WHAT IS REQUIRED - Would you transcribe word for word every line from the one containing "[ВКонтакте] (638, 1401)" to the end of the data, both ends included, and leave out the rest?

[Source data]
+---+

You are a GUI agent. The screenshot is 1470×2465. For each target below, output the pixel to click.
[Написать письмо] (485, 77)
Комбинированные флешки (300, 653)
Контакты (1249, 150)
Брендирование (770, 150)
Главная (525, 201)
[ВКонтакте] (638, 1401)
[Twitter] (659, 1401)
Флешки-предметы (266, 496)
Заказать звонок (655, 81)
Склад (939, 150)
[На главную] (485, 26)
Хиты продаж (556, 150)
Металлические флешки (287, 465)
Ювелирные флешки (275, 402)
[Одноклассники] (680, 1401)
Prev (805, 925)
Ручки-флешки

+---+

RESULT -
[ВКонтакте] (638, 1401)
[Twitter] (659, 1401)
Флешки-предметы (266, 496)
Заказать звонок (655, 81)
Склад (939, 150)
[На главную] (485, 26)
Хиты продаж (556, 150)
Металлические флешки (287, 465)
Ювелирные флешки (275, 402)
[Одноклассники] (680, 1401)
Prev (805, 925)
Ручки-флешки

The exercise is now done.